# Your task
Below are some entries. Return exactly the lines from the one with "Click the union link icon on the 1212 card" through the final line, leaving out any pictures.

# Source records
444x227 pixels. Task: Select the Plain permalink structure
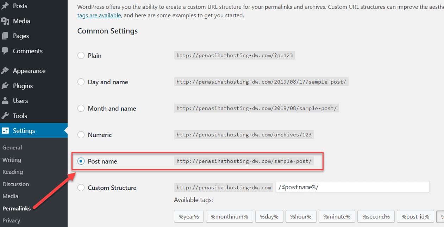pyautogui.click(x=81, y=55)
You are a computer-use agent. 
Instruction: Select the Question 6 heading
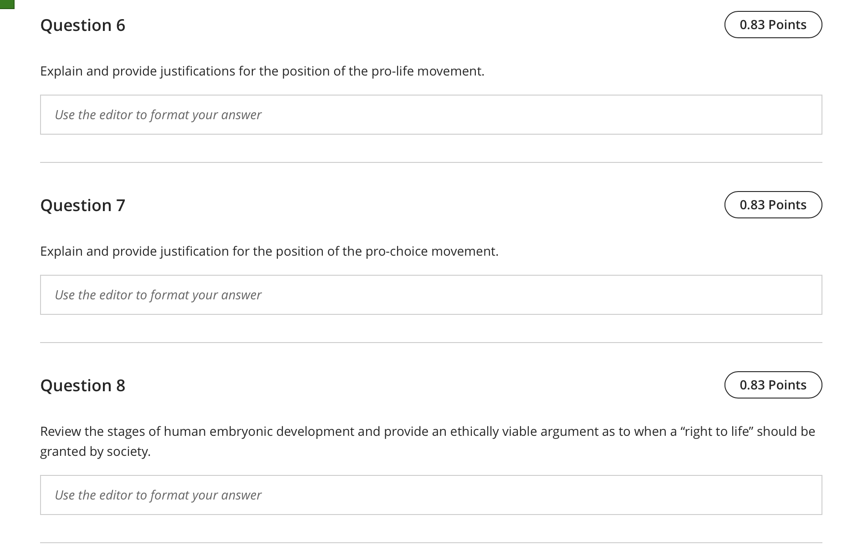coord(83,25)
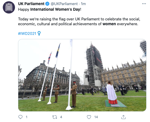Open the tweet via 1m timestamp
Screen dimensions: 150x122
point(83,4)
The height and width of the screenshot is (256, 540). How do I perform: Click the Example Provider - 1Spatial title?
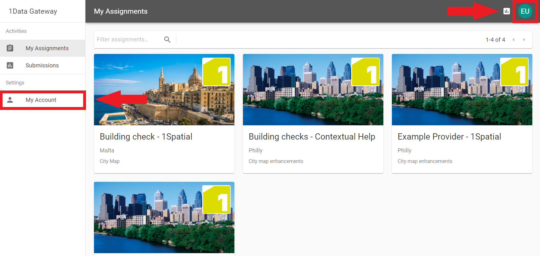pyautogui.click(x=449, y=137)

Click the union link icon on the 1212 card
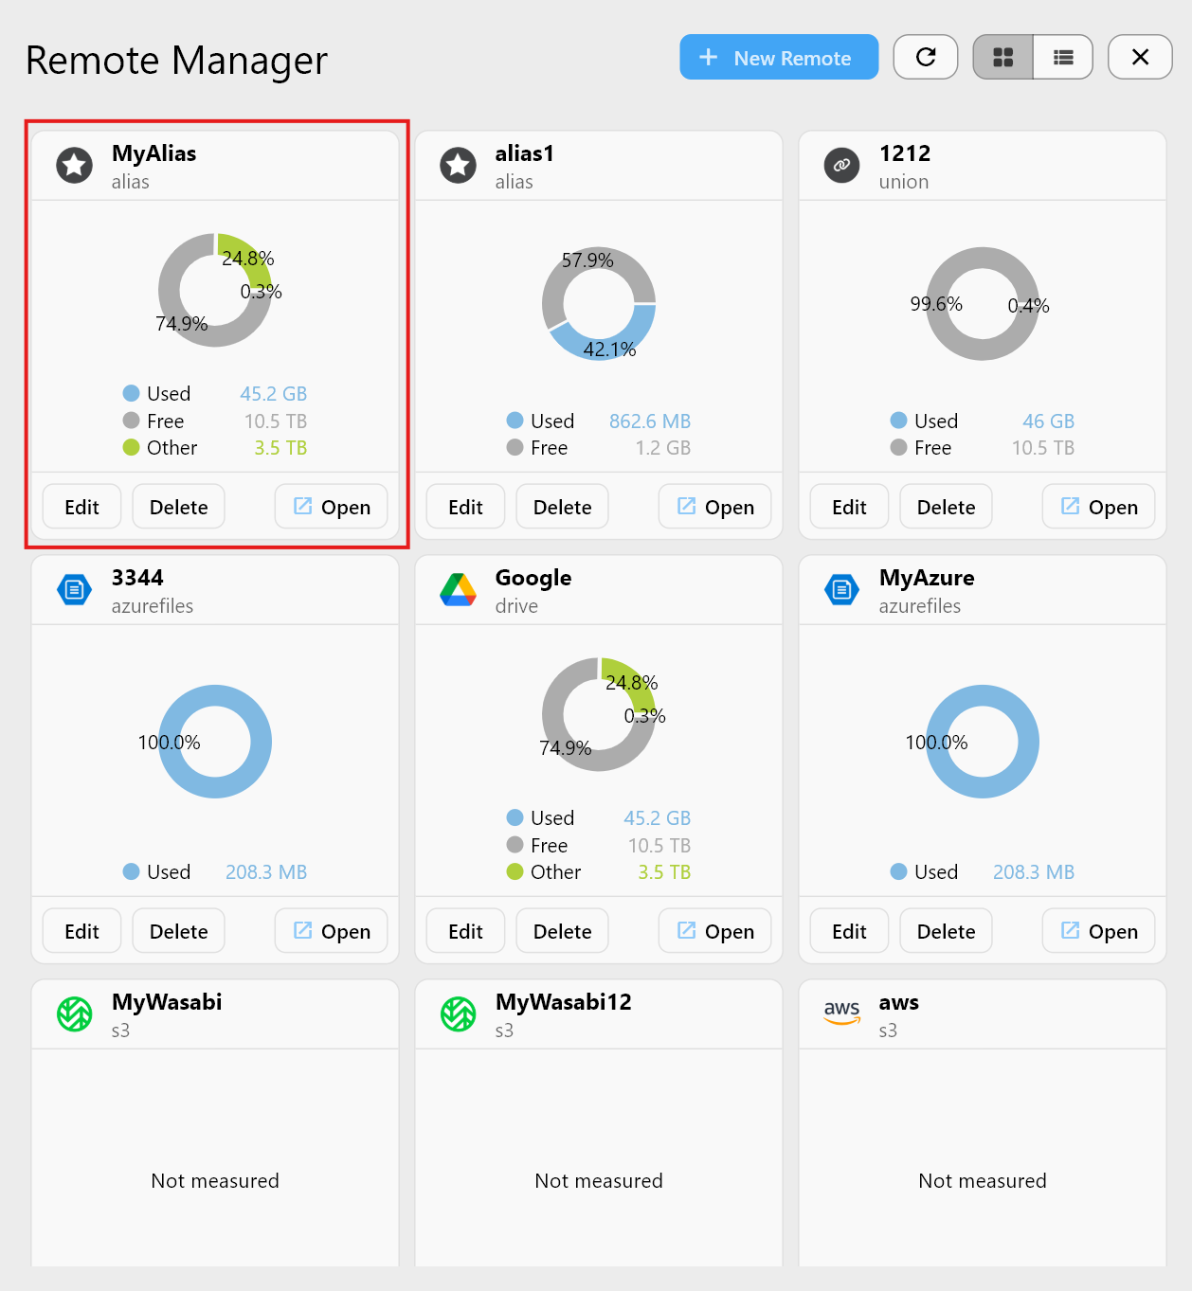click(x=841, y=165)
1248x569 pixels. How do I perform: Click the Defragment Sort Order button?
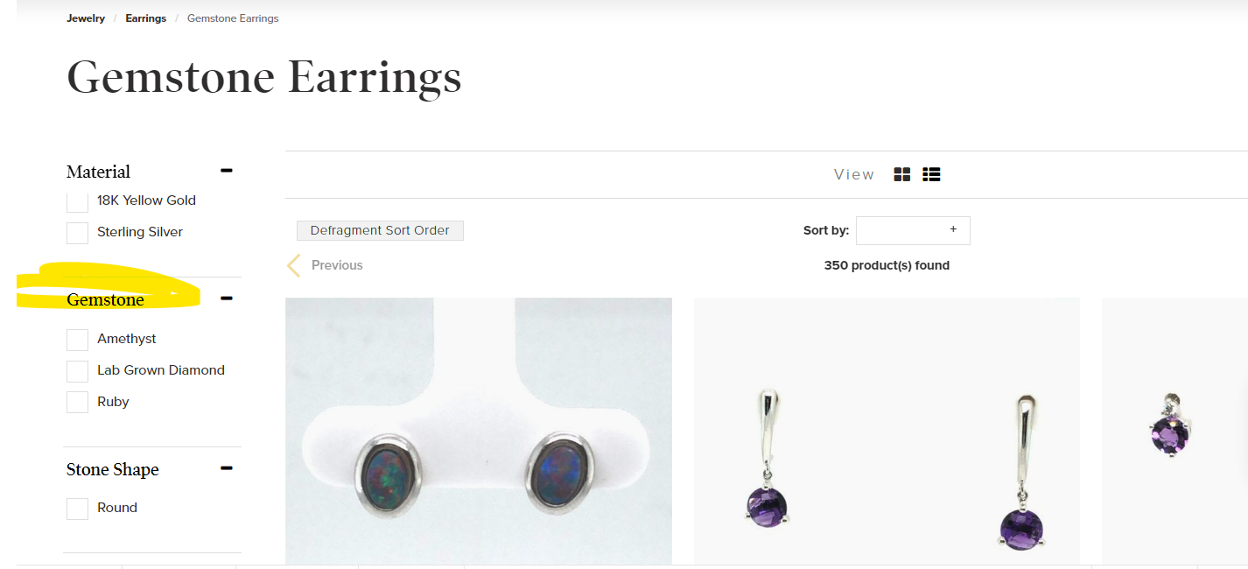(x=380, y=230)
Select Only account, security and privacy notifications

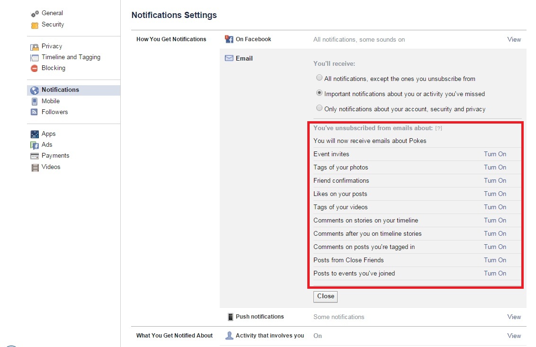[320, 108]
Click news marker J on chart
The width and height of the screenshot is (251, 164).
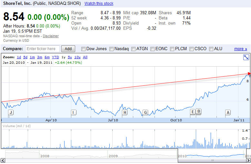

# Output
Click the union link icon on the 1212 card
click(x=841, y=165)
1248x569 pixels. How do I perform: Click the Defragment Sort Order button?
(x=380, y=230)
Select Only account, security and privacy notifications

[320, 108]
Click news marker J on chart
The width and height of the screenshot is (251, 164).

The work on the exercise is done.